Both the NIAID/GSK experimental vaccine and the VSV-ZEBOV vaccine candidate will be compared to placebo. The initial Phase 2 portion of the trial will involve administering the investigational vaccines in a single injection among 600 study participants in an effort to collect more detailed safety and immune response data about both vaccines. Participants in Phase 2 will undergo blood draws, adverse event assessments and monitoring for signs and symptoms of Ebola infection at one week and one month after vaccination, and then monthly thereafter. In the absence of major safety issues, enrolment will continue and the remaining volunteers will be randomly assigned in three, equal-sized groups to the Phase 3 portion of the clinical trial.
The Phase 3 portion of the trial is designed to evaluate the ability of each of the vaccines to protect against Ebola infection and provide an accurate assessment of the benefits and risks associated with each candidate vaccine. Participants in each of the three Phase 3 study arms will receive a single injection of one of the two test vaccines or placebo and will undergo monthly assessments for adverse events and signs and symptoms of Ebola infection. All participants in both the Phase 2 and 3 portions of the trial will be followed for 8 to 12 months.
The well-being and safety of study participants is our top priority. The protocol to conduct the trial was reviewed and approved by Liberian health and regulatory officials, NIAID, and the U.S. Food and Drug Administration. These reviews ensured that the study would be scientifically, ethically, and clinically appropriate and that it would adhere to accepted standards for protecting human clinical research participants. Volunteers who meet the study’s eligibility criteria must provide oral and written informed consent to participate. Throughout the course of the trial, an independent data and safety monitoring board comprised of clinical research experts, statisticians, ethicists and community representatives will meet at regular intervals through the study to review data as it is gathered.
If a study participant becomes infected with Ebola during the course of the clinical trial, he or she will be directed to medical care for treatment.
Although it is a much-welcomed development that Ebola is on the decline in Liberia, the potential for continued flare-ups and future Ebola outbreaks is real.
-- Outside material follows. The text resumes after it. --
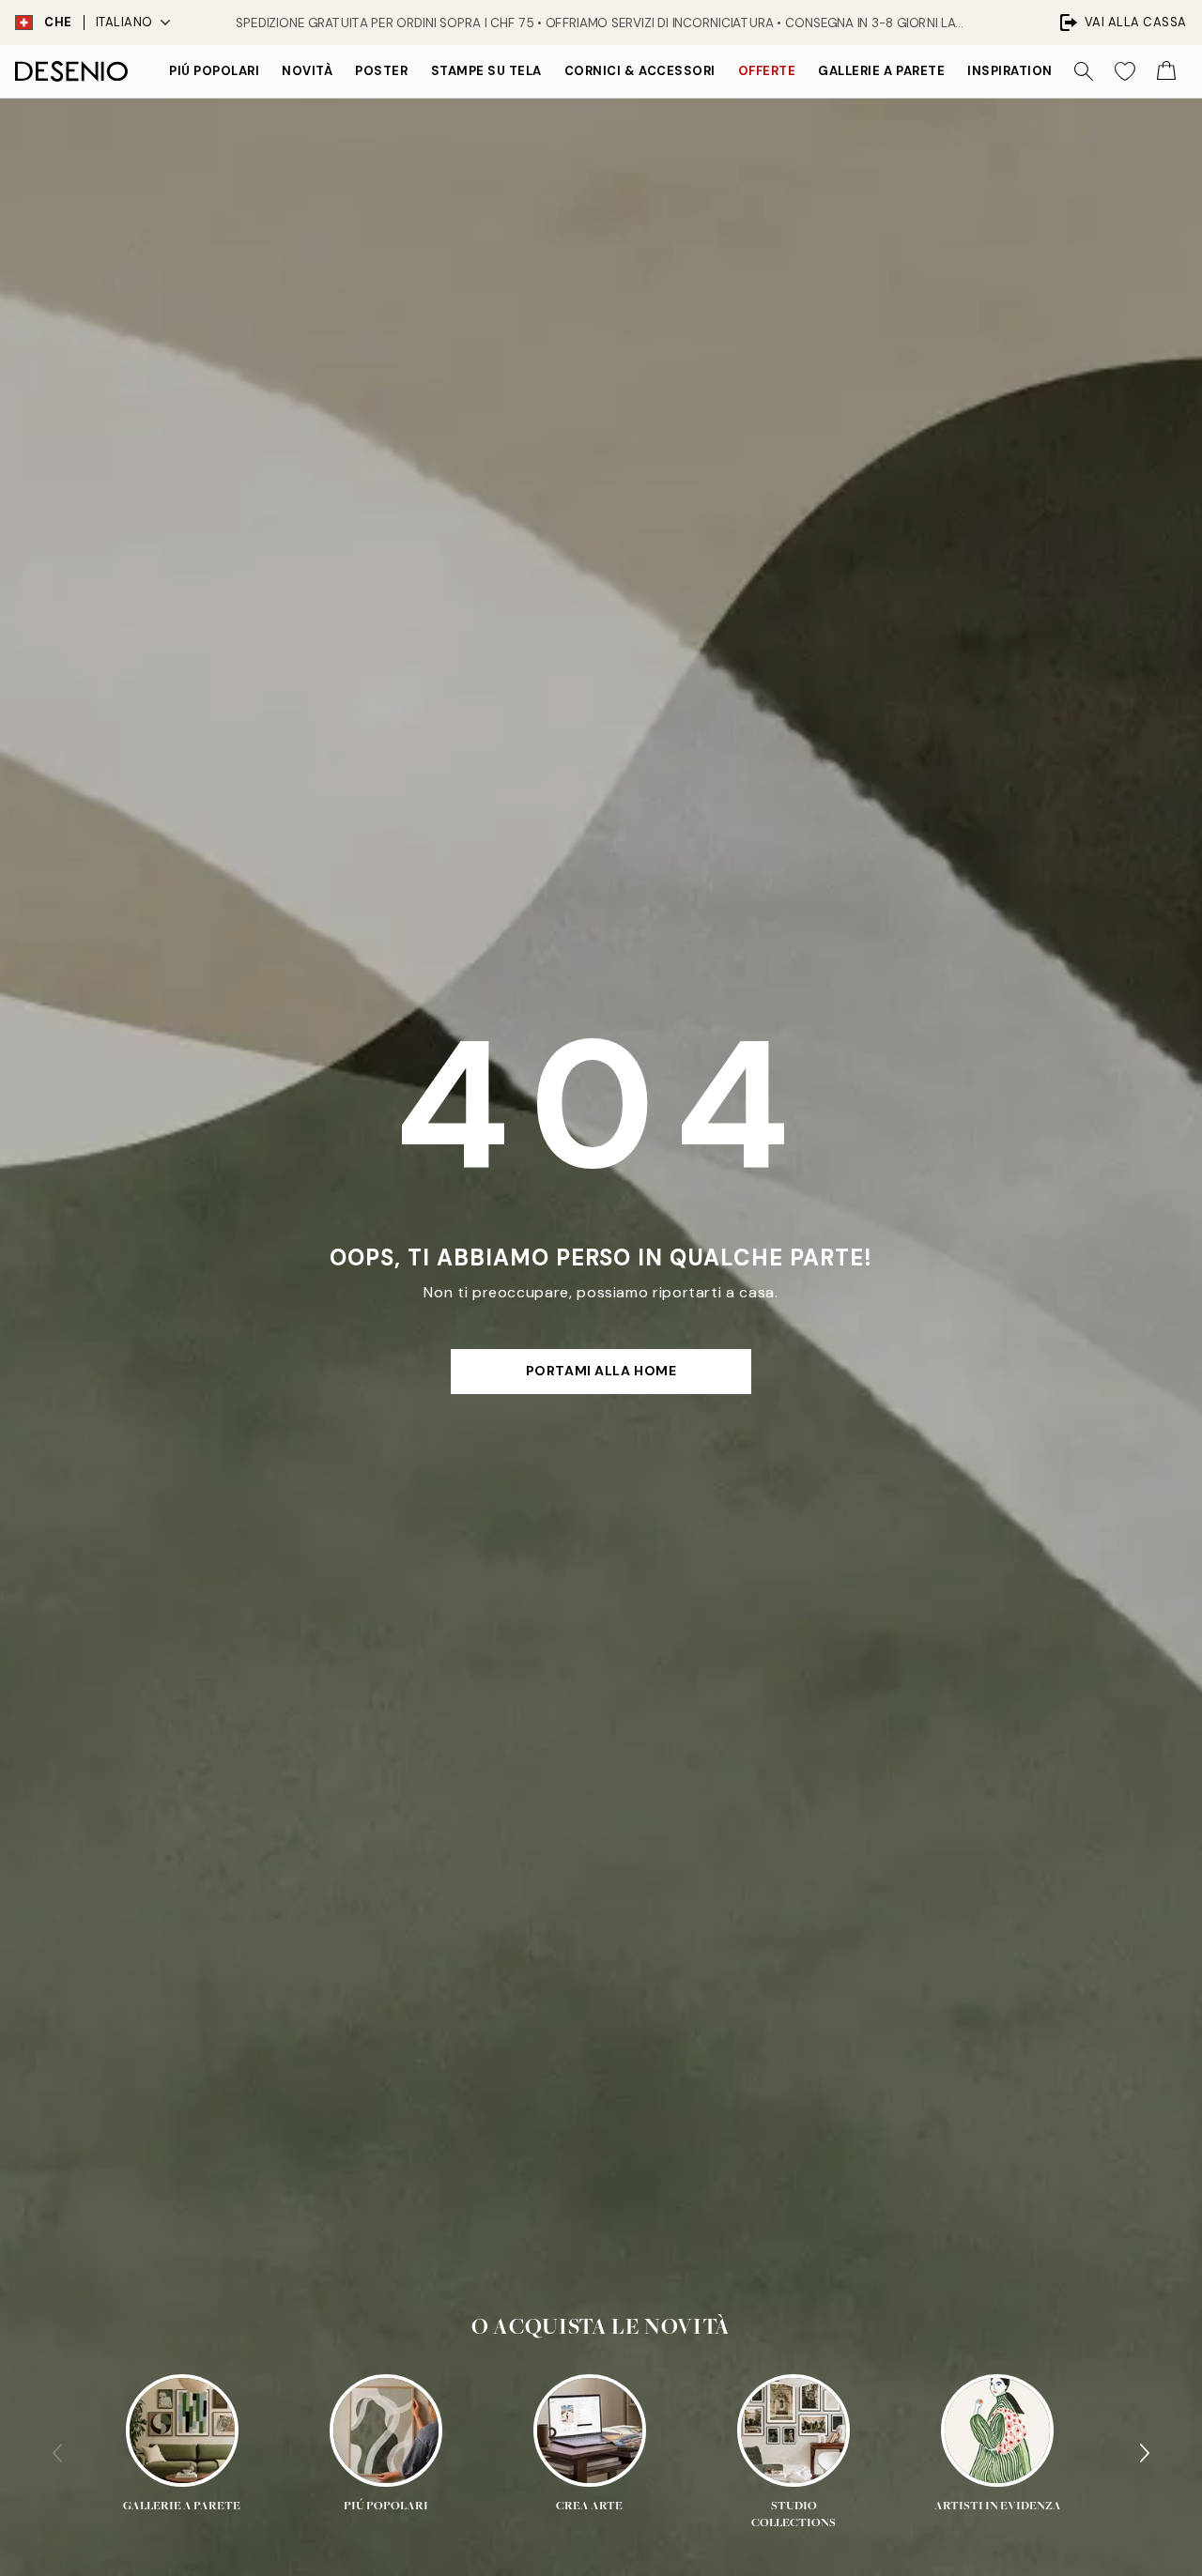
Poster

A safe and effective vaccine that protects against Ebola infection could contribute significantly to containing the current Ebola situation in West Africa and would be a critically important tool in preventing future Ebola outbreaks. The PREVAIL trial may need to be adapted in the future, however, to address a continued reduction in the number of new Ebola cases in Liberia.
The trial is currently anticipated to be completed in June 2016.